▶ INFORMATION:
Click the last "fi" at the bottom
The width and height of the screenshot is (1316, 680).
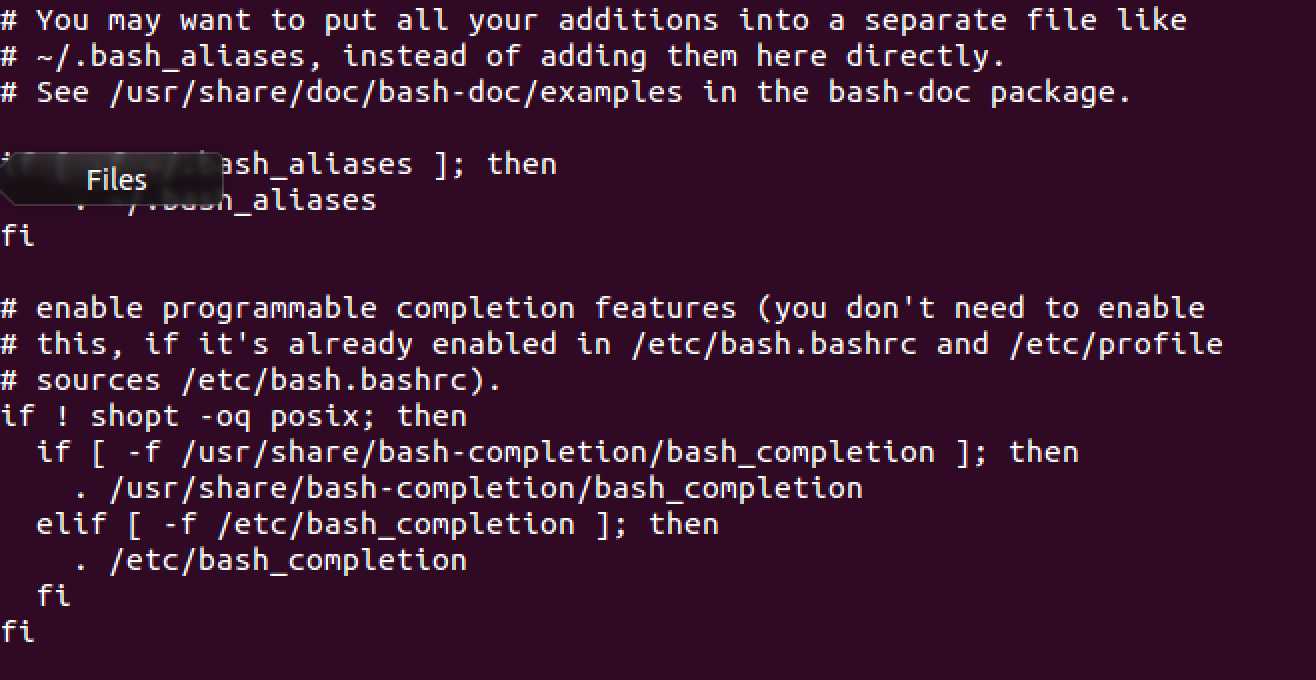(18, 632)
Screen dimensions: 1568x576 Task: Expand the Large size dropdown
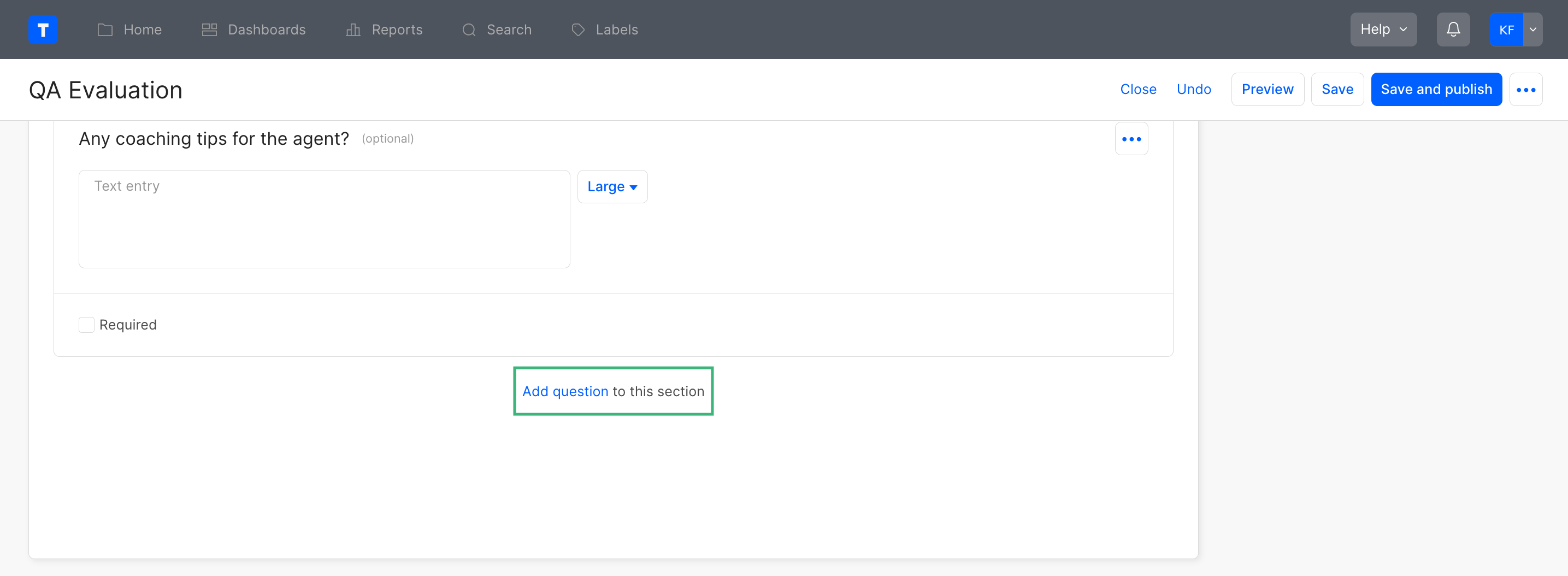(612, 186)
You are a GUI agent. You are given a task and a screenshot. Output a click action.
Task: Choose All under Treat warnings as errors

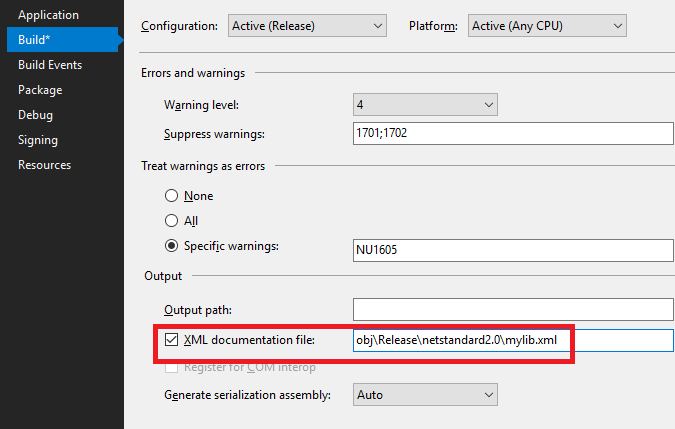(x=172, y=221)
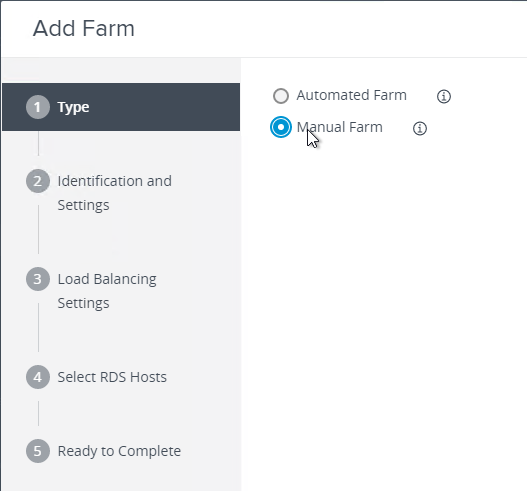Click the Manual Farm label text
The width and height of the screenshot is (527, 491).
pyautogui.click(x=339, y=127)
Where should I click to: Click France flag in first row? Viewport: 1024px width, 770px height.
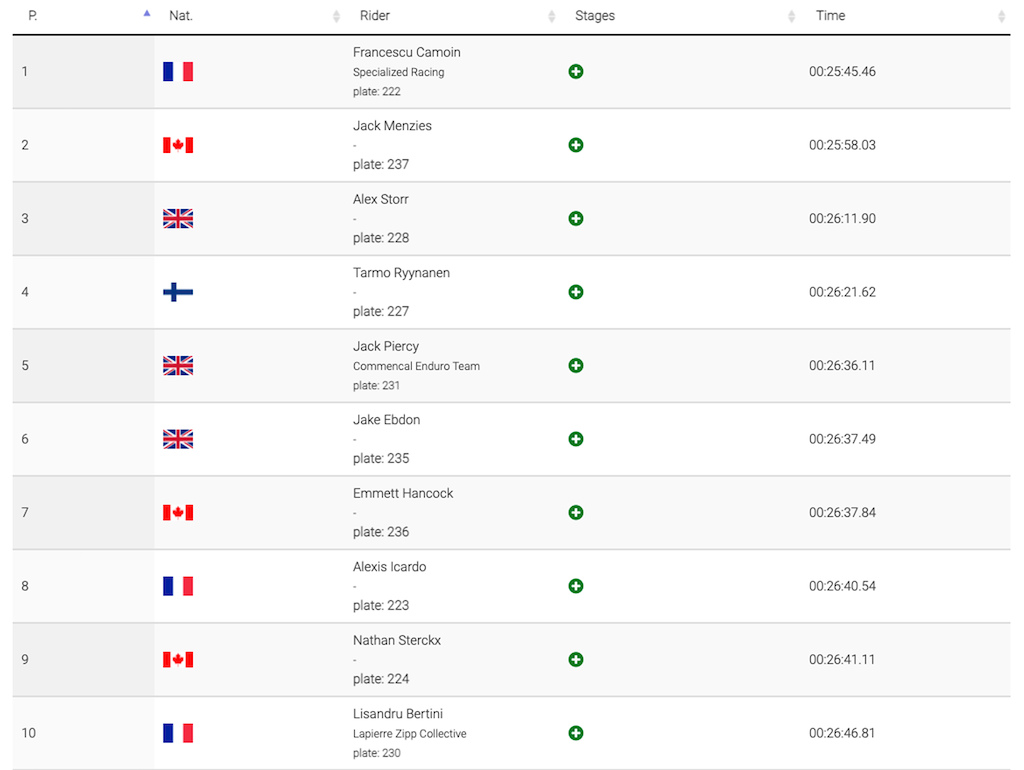[178, 71]
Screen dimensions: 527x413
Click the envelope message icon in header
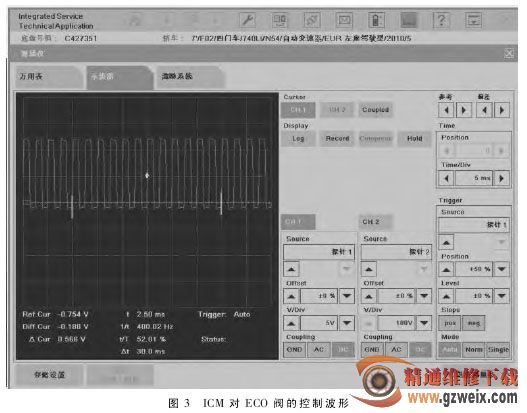(344, 20)
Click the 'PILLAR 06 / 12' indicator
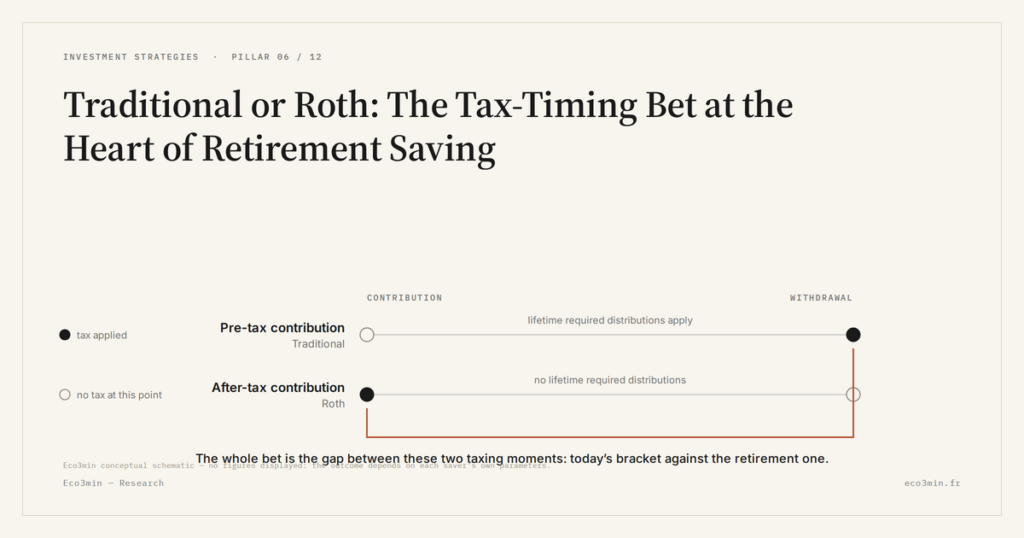 (x=276, y=57)
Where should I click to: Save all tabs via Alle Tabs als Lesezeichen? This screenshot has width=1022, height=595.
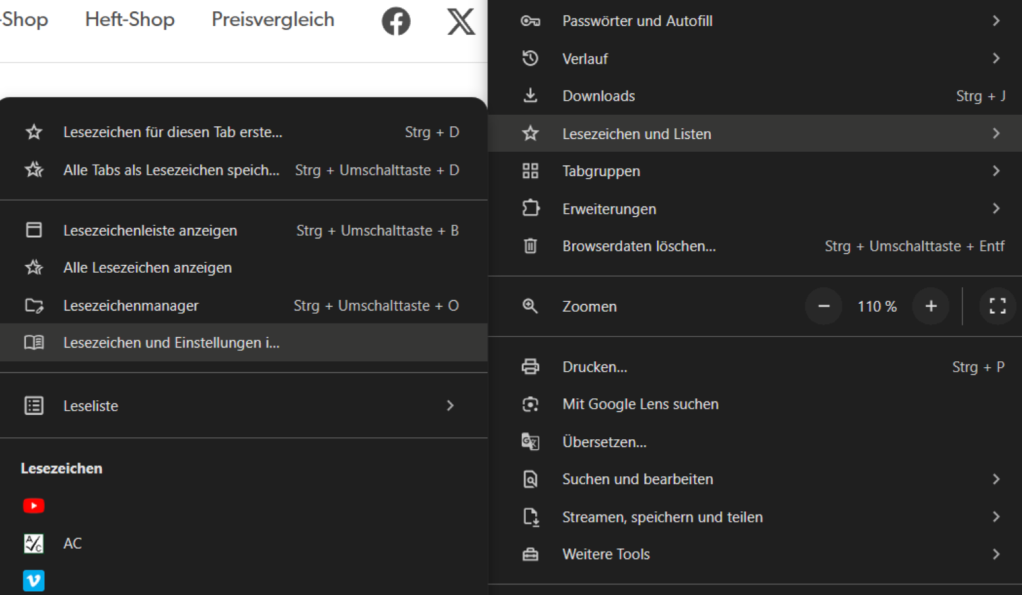170,170

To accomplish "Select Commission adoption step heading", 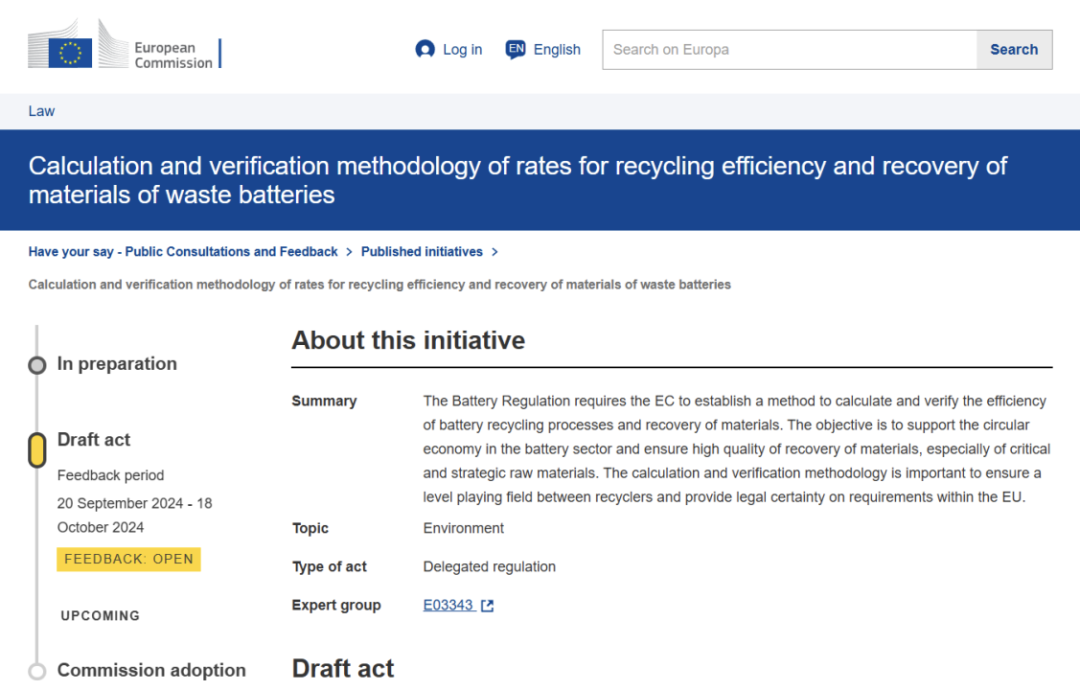I will click(151, 670).
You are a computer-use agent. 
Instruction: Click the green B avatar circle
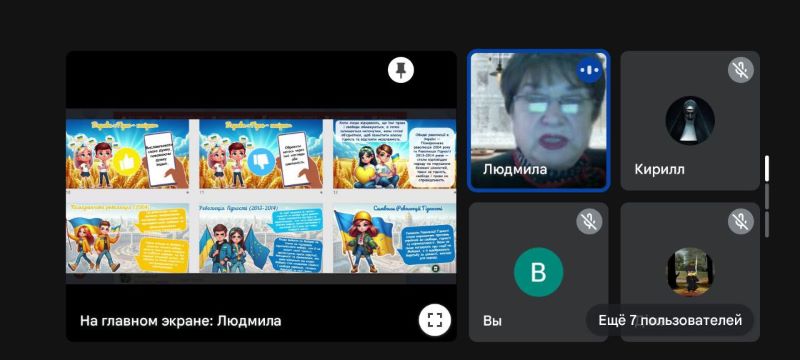(x=538, y=272)
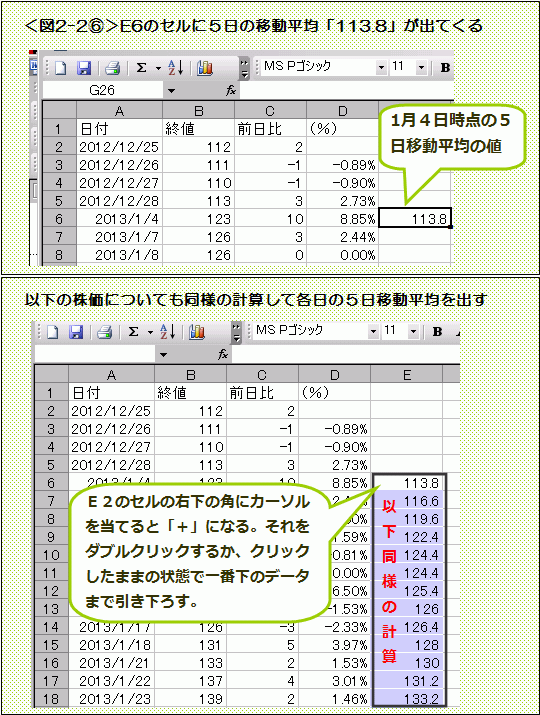Viewport: 540px width, 715px height.
Task: Click AutoSum sigma icon in upper toolbar
Action: coord(142,68)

▶ TASK DIRECTIONS: Working through the records above, establish how many lines contain the string "agent", and reply with the number by itself.

▶ TASK RESPONSE: 2